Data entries
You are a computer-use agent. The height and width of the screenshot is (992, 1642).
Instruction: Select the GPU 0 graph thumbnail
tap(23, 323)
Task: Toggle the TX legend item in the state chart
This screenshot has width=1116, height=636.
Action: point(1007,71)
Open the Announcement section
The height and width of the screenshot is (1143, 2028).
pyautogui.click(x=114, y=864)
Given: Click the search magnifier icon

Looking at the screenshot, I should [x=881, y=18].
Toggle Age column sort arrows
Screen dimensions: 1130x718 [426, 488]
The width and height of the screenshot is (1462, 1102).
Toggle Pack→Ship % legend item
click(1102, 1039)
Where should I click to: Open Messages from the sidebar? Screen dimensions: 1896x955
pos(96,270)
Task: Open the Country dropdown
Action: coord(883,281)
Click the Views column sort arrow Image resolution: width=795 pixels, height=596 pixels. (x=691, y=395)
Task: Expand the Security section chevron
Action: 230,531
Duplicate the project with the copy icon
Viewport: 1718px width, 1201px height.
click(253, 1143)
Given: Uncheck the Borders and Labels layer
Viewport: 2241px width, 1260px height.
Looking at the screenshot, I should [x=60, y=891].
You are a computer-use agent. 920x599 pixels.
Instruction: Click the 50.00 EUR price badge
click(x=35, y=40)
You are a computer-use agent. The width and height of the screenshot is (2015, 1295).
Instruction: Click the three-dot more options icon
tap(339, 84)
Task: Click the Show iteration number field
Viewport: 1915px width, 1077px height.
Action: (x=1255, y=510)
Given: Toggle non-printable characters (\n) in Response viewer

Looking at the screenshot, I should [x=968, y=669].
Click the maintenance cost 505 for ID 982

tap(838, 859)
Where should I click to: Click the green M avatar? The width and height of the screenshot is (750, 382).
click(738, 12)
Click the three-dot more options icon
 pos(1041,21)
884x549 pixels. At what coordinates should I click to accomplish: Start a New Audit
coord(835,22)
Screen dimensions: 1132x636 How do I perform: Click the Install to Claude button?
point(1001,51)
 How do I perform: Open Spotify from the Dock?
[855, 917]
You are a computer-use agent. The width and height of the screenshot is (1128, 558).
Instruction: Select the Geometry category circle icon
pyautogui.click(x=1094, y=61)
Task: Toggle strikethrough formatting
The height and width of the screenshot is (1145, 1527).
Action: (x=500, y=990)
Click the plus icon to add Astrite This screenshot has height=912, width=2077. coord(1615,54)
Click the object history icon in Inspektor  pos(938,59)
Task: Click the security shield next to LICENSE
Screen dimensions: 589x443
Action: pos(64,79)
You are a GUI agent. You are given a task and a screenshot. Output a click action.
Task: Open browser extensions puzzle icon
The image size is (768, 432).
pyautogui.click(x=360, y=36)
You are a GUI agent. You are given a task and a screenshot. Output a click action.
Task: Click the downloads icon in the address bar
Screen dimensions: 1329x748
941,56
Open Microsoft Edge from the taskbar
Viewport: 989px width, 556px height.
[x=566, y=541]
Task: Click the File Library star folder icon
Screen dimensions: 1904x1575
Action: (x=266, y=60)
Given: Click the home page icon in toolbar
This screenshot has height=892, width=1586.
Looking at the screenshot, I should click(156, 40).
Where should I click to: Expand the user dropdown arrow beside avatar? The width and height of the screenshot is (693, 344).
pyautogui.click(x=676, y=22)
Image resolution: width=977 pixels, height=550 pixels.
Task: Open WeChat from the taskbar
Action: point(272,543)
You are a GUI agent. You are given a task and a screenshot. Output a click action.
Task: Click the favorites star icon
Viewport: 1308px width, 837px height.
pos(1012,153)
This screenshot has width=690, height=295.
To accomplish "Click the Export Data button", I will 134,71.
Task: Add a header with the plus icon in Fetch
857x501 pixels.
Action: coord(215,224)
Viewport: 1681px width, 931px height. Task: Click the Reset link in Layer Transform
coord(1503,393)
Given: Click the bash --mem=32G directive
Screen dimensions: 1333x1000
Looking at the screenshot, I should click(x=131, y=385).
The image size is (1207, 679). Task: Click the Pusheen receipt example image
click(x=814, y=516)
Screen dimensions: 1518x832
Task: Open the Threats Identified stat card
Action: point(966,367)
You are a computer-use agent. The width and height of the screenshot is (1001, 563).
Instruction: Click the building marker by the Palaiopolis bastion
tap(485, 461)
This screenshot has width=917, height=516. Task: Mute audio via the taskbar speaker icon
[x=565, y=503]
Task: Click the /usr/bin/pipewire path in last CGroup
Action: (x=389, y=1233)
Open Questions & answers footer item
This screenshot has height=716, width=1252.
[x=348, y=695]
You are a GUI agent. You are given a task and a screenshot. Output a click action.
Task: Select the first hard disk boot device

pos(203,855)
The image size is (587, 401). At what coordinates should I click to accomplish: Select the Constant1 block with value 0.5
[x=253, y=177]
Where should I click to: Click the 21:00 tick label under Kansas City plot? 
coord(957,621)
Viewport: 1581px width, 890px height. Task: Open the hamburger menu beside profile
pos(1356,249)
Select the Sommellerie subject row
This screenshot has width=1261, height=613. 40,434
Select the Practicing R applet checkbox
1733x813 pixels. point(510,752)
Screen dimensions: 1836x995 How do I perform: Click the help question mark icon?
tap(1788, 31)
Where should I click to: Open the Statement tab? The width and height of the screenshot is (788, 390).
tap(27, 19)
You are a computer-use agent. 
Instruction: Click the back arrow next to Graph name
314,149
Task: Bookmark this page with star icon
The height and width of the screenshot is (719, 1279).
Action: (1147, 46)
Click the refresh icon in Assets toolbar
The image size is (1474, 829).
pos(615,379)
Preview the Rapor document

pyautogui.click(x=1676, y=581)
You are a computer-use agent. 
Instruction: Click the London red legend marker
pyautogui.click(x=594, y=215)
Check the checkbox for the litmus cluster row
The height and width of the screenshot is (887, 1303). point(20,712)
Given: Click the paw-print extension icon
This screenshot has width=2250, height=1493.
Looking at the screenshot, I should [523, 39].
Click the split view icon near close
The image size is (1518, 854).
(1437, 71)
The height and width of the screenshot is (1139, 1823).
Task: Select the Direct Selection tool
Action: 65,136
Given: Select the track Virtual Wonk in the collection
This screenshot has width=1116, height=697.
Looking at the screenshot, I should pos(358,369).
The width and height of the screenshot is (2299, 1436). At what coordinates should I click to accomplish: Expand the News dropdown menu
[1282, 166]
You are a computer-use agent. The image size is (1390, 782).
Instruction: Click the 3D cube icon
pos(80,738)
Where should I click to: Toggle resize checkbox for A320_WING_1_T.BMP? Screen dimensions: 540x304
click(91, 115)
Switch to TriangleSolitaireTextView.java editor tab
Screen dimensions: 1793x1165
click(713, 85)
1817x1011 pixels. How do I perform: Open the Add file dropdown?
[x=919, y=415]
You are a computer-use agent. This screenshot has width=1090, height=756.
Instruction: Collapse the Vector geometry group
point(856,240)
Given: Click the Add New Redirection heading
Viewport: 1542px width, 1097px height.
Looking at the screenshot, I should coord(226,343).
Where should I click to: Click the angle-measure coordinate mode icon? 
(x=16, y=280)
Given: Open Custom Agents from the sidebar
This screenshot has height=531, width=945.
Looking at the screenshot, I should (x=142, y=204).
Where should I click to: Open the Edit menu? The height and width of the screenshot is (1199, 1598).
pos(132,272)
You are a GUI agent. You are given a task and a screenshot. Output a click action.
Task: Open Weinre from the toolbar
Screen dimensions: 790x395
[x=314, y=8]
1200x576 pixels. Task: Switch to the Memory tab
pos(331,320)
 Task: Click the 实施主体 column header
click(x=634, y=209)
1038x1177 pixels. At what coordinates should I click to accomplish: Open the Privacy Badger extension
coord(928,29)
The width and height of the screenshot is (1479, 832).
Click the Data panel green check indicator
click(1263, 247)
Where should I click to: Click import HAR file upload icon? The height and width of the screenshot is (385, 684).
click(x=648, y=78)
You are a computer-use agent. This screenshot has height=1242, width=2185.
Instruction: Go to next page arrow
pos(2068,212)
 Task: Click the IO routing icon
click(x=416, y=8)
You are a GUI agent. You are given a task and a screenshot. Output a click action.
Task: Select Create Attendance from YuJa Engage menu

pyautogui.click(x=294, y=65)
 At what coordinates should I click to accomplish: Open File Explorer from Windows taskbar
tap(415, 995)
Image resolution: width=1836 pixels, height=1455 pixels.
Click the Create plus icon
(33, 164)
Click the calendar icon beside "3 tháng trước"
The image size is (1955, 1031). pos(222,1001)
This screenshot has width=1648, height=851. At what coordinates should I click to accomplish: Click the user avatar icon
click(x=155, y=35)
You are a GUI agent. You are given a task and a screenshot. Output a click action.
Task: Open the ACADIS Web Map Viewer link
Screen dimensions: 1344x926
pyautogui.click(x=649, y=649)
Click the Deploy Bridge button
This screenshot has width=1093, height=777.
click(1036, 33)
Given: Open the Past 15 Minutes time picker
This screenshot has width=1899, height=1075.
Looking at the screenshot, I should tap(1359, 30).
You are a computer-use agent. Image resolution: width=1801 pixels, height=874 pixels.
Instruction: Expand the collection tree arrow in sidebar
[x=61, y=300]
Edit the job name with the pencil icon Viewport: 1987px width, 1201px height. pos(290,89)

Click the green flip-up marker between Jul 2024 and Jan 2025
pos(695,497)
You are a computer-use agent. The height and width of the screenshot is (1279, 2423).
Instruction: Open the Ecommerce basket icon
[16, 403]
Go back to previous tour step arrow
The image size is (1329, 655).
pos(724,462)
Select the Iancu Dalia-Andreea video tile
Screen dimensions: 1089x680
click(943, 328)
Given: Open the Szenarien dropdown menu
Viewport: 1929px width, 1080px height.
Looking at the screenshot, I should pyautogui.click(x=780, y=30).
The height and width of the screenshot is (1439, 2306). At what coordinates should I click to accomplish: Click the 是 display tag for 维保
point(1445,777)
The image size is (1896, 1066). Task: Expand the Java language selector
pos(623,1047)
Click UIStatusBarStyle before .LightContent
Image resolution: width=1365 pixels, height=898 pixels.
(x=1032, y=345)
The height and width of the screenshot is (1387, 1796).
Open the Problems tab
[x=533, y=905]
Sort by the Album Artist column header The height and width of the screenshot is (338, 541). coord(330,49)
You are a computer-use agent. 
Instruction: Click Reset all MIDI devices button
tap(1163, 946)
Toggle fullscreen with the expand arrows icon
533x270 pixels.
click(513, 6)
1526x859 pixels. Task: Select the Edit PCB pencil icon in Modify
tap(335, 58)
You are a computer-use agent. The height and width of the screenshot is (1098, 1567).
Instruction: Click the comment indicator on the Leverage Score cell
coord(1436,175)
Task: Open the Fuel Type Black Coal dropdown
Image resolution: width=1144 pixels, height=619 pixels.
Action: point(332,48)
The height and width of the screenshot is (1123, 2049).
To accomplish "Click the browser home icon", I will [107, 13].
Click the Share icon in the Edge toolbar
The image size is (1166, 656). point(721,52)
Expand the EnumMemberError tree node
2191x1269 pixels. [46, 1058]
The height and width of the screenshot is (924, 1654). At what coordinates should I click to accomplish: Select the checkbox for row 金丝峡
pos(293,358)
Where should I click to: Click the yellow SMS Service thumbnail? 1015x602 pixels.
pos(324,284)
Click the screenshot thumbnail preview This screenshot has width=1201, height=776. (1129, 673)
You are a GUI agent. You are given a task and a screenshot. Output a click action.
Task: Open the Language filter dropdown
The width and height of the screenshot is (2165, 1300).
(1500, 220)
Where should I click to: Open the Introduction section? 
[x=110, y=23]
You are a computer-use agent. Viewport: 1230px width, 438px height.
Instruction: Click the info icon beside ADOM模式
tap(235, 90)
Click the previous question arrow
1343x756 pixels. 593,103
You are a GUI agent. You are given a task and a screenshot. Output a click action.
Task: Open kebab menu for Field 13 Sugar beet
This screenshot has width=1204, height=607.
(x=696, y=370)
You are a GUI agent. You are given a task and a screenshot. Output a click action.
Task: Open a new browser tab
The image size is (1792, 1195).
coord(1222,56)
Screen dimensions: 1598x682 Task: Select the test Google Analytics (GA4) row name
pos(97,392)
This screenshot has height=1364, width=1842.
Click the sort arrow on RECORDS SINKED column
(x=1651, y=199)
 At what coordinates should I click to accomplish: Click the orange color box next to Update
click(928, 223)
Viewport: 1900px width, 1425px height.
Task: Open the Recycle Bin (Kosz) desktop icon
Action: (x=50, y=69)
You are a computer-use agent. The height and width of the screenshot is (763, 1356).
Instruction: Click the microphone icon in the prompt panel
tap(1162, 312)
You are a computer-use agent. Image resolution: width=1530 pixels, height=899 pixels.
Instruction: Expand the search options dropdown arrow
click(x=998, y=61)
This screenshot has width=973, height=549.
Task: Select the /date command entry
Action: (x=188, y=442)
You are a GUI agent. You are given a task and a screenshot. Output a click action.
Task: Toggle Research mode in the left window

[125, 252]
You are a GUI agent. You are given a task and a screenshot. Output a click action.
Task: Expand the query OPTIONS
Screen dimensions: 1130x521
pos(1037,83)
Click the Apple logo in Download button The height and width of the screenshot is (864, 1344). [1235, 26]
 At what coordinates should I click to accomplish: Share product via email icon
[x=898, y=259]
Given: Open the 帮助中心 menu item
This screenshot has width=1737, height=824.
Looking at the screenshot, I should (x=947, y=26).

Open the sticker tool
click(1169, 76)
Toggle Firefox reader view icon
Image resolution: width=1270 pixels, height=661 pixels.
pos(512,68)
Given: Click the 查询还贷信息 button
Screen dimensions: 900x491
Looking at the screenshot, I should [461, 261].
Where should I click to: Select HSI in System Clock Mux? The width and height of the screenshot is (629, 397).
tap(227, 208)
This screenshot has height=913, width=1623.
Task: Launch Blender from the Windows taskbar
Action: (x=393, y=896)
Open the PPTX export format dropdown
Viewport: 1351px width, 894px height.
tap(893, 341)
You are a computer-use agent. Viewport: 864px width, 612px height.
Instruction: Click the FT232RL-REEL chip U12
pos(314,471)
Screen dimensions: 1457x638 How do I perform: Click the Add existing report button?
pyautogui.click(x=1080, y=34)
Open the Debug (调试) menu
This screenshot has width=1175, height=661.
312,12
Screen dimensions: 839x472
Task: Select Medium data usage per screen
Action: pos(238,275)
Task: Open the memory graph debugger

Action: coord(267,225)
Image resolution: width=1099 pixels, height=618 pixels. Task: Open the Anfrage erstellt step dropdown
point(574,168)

## TASK GOAL
Would you retype the lines above from the one with "Given: Click the home page icon in toolbar" down to the one with "is (1001, 563).", word for word, both ends included and no other lines?

## RESPONSE AREA
Given: Click the home page icon in toolbar
This screenshot has height=892, width=1586.
Looking at the screenshot, I should click(156, 40).
Where should I click to: Expand the user dropdown arrow beside avatar? The width and height of the screenshot is (693, 344).
pyautogui.click(x=676, y=22)
Image resolution: width=977 pixels, height=550 pixels.
Task: Open WeChat from the taskbar
Action: point(272,543)
You are a GUI agent. You are given a task and a screenshot. Output a click action.
Task: Click the favorites star icon
Viewport: 1308px width, 837px height.
pos(1012,153)
This screenshot has width=690, height=295.
To accomplish "Click the Export Data button", I will 134,71.
Task: Add a header with the plus icon in Fetch
857x501 pixels.
Action: coord(215,224)
Viewport: 1681px width, 931px height. Task: Click the Reset link in Layer Transform
coord(1503,393)
Given: Click the bash --mem=32G directive
Screen dimensions: 1333x1000
Looking at the screenshot, I should click(x=131, y=385).
The image size is (1207, 679). Task: Click the Pusheen receipt example image
click(x=814, y=516)
Screen dimensions: 1518x832
Task: Open the Threats Identified stat card
Action: point(966,367)
You are a computer-use agent. The width and height of the screenshot is (1001, 563).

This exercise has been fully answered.